WHAT IS NEEDED: Each entry is to be output precisely as it appears.

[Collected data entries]
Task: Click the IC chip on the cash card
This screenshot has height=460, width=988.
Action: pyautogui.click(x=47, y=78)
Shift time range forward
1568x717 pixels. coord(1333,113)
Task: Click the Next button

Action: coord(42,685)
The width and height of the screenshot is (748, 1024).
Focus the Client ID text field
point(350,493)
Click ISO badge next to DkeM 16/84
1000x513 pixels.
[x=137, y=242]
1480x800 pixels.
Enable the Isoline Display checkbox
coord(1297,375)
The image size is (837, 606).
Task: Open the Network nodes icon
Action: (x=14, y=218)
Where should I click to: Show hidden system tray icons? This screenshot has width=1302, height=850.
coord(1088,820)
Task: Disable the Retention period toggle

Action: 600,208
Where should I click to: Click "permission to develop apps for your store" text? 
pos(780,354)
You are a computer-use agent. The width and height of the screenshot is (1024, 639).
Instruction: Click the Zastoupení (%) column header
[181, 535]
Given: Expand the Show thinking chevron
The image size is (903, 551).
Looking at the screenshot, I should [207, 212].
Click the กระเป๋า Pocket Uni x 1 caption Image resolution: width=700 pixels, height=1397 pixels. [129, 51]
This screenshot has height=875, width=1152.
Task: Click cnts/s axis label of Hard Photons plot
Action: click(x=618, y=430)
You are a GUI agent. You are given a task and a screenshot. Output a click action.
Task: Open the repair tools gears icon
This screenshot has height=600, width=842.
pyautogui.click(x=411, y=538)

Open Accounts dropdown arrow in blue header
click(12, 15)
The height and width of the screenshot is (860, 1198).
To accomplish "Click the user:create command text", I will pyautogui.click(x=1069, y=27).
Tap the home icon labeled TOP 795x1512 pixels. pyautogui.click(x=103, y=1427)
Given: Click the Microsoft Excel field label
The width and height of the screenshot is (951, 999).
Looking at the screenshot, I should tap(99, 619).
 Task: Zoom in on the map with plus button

PROBLEM SOLUTION:
Task: Click the IC chip on the cash card
This screenshot has height=460, width=988.
Action: pyautogui.click(x=47, y=78)
Shift time range forward
1568x717 pixels. coord(1333,113)
Task: Click the Next button

Action: coord(42,685)
The width and height of the screenshot is (748, 1024).
Focus the Client ID text field
point(350,493)
Click ISO badge next to DkeM 16/84
1000x513 pixels.
[x=137, y=242]
1480x800 pixels.
Enable the Isoline Display checkbox
coord(1297,375)
The image size is (837, 606).
Task: Open the Network nodes icon
Action: (x=14, y=218)
Where should I click to: Show hidden system tray icons? This screenshot has width=1302, height=850.
coord(1088,820)
Task: Disable the Retention period toggle

Action: 600,208
Where should I click to: Click "permission to develop apps for your store" text? 
pos(780,354)
You are a computer-use agent. The width and height of the screenshot is (1024, 639).
Instruction: Click the Zastoupení (%) column header
[181, 535]
Given: Expand the Show thinking chevron
The image size is (903, 551).
Looking at the screenshot, I should [207, 212].
Click the กระเป๋า Pocket Uni x 1 caption Image resolution: width=700 pixels, height=1397 pixels. [129, 51]
This screenshot has height=875, width=1152.
Task: Click cnts/s axis label of Hard Photons plot
Action: click(x=618, y=430)
You are a GUI agent. You are given a task and a screenshot. Output a click action.
Task: Open the repair tools gears icon
This screenshot has height=600, width=842.
pyautogui.click(x=411, y=538)

Open Accounts dropdown arrow in blue header
click(12, 15)
The height and width of the screenshot is (860, 1198).
To accomplish "Click the user:create command text", I will pyautogui.click(x=1069, y=27).
Tap the home icon labeled TOP 795x1512 pixels. pyautogui.click(x=103, y=1427)
Given: Click the Microsoft Excel field label
The width and height of the screenshot is (951, 999).
Looking at the screenshot, I should tap(99, 619).
 Task: Zoom in on the map with plus button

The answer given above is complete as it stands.